With this spark of an idea there are some important factors to keep in mind:
Constrain the scope.
The application should be focused on a specific need. This keeps it from growing into a “this will fix everything!” solution. If it is a success, you can expand and enhance it later.
The project should take 6-12 weeks.
Any more than that and you are back to step #1. This may mean using an off-the-shelf tool or starter project that is easy to customize.
Don’t lock yourself into a massive platform with lots of costs.
Not yet, anyway. You want to feel out how mobile will work for your business. You need to ensure that this project doesn’t leave you bound to a service provider in a long-term contract if it doesn’t work out.
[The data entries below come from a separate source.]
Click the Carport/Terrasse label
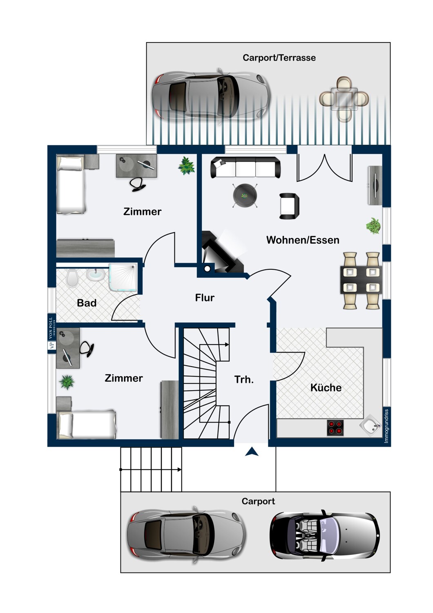279,58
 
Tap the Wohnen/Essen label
303,240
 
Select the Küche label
326,387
What platforms do you target?
Have you provided mobile devices for your organization? Then you may be able to get away with an app for a single platform. If you are in a Bring Your Own Device (BYOD) environment then you need to keep in mind the range of OSs (iOS, Android, Windows) and the multiple versions of each. BYOD is becoming very common in the workplace and it means you have to consider the costs involved in supporting a range of devices.
Many smaller apps are read-only. Some companies have tried to just make a mobile-ready website and leave it at that, but we’ve all had experiences with slow or no connectivity. Sometimes this is even in our own office building! Save yourself a ton of headaches and complaints. If it makes sense for your app, make sure it can work offline.
Get expert help.
It’s very likely that you have some highly skilled developers on your staff but mobile development still has a steep learning curve. Bring in the experts to help guide or build your first projects. It could be a simple one-off expense or they can work with your staff to help build the skills and workflow that is needed for long-term projects.